The 49ers’ drop rate – it had been one of the NFL’s worst early in the season – not only has improved since Garoppolo took over earlier this month, he’s shown an ability to hit targets in stride. That’s allowed pass catchers, like Trent Taylor at the end of the game against the Chicago Bears, and tight end George Kittle on Sunday against the Titans, to pick up critical yards with their feet on end-of-game drives.
“Jimmy’s got a fastball,” tight end Garrett Celek said. “He knows when to turn it up and when to turn it down. He’s got a nice touch.”
Last year Celek dropped six of the 35 catchable passes that went his way, tying him with receiver Torrey Smith for the team lead in drops. Pro Football Focus reported that his 17.1 percent drop rate was the NFL’s highest among qualifying tight ends.
This year, Celek is averaging 15.4 yards a catch and has a team-best four touchdown catches, two of them in the last two games.
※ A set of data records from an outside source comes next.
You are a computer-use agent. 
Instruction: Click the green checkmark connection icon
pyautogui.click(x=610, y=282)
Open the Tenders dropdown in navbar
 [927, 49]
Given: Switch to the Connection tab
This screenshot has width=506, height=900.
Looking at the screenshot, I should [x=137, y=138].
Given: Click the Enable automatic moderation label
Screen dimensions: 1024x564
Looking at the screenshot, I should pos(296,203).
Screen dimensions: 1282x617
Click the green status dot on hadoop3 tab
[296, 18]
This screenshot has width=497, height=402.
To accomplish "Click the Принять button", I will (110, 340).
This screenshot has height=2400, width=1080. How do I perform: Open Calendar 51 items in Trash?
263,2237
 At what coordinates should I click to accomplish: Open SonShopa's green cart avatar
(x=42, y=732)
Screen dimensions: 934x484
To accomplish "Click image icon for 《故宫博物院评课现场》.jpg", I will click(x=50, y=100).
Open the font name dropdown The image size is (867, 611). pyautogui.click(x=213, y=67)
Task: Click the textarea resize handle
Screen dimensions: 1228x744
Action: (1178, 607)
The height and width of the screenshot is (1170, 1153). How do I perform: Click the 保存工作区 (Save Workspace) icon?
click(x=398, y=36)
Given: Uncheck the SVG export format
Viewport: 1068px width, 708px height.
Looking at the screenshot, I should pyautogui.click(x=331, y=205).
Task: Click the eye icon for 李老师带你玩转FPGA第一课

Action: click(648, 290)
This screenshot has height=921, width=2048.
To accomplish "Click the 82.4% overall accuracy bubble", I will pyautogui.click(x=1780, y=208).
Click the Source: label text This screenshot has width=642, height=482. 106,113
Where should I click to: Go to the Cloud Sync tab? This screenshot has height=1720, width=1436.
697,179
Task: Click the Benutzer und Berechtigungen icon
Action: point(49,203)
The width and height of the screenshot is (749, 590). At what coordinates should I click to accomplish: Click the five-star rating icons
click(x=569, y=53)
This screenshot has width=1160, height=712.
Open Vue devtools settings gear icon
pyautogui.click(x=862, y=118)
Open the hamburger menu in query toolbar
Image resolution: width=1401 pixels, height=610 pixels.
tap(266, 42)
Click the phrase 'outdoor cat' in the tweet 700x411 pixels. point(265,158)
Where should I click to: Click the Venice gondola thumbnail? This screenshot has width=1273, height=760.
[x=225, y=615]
“I just think we’re all on the same level,” Celek said. “The throws aren’t late. They aren’t tight throws into coverage. Right when you get open, he’s firing it in there. Everything’s kind of meshing really well right now.”
Marrone will arrive Sunday with the NFL’s best defense, one that has been particularly effective against opposing quarterbacks. The Jaguars not only have allowed fewer passing yards this season than any other defense, opponents are completing a league-low 55.9 percent of their pass attempts.
That’s what makes Garoppolo such an intriguing matchup.
On Sunday the Titans blitzed him heavily, which created plenty of one-on-one matchups and open receivers. Jacksonville, meanwhile, rarely brings a blitz.
Garoppolo said Jacksonville’s defense is a lot like the Seahawks defense his Patriots team faced in the Super Bowl two years ago and the Falcons unit they played in February. Those teams, plus the Jaguars, Chargers and 49ers, all use the same scheme.
“It’s got its pluses, it’s got its minuses just like every other defense,” he said. “It’s our job to do the best we can against it.”
Marrone noted that when a player changes teams at the trade deadline, like Garoppolo did, it can take a while to get in sync. He said he sees no sputtering between Garoppolo and the team’s play caller, Kyle Shanahan, and called them “a dangerous combination.”
“What I (mean) by that is, hey there’s a rhythm, there’s a confidence, those guys are playing at a high level,” Marrone said. “And it’s going to be a challenge for us.”